Lincoln Harris   Lincoln Harris is a fifth year PhD student in the Genome Sciences department at the University of Washington. Prior to graduate school, he worked on data analysis and methods development for single-cell RNA-sequencing. In Genome Science, he made the transition to proteomics and focused on developing and evaluating methods for handling missing values in quantitative proteomics. He's a member of the Noble lab but work closely with the MacCoss lab on several projects.

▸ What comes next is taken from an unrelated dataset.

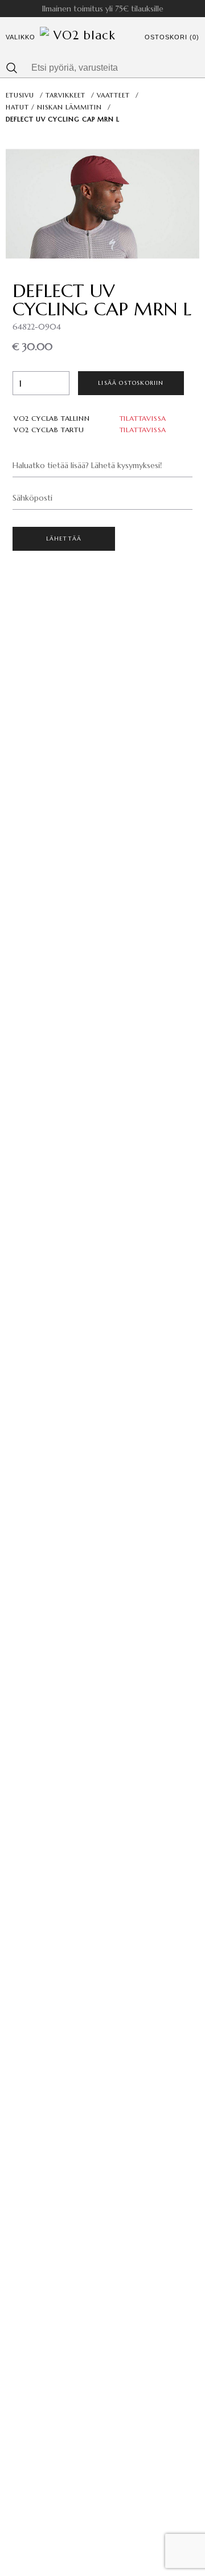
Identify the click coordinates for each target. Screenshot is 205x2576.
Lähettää (64, 538)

Improved quantitative accuracy in data-independent acquisition proteomics via retention time boundary imputation

Missing values in data-independent (DIA) acquisition proteomics reduce statistical power and reproducibility and make it difficult to compare across runs. Traditionally, missing values have been handled in one of two ways. The first is peptide identity propagation (PIP), in which peptide identifications from “donor” runs are transferred to unassigned MS2 features in “acceptor” runs. Popular methods for PIP include MaxQuant match-between-runs (MBR) feature and TRIC. The second way missing values are handled is “plug-in” imputation, in which statistical or machine learning methods are used to estimate missing quantitations using only the observed quantitations. Popular plug-in methods include Perseus and k-nearest neighbors (kNN). Read More
We have developed a hybrid method that imputes retention time (RT) boundaries in a spectral library. After boundary imputation, peptide quantitation is performed with Skyline by integrating the area under the chromatographic peaks (AUC) within the imputed RT bounds. We compare RT boundary imputation to existing PIP and plug-in methods. We evaluate quantitative accuracy on three DIA datasets: (i) a matrix-matched calibration curves dataset, (ii) a large-scale Alzheimer’s disease (AD) dataset, and (iii) a dataset derived from plasma extracellular vesicles. All three datasets were accessed via Panorama. We show that RT boundary impute increases the number of differentially quantifiable peptides, reduces peptide lower limit of quantification and produces more accurate quantitations than plug-in methods. We are currently working to integrate our RT boundary imputation method, called Nettle, into Skyline. This will provide Skyline users with an effective and principled method for reducing missingness in their DIA proteomics experiments. We stress that Nettle differs from traditional plug-in methods in that peptide quants are still derived from a measured quantity, that is, the AUC within an imputed RT window.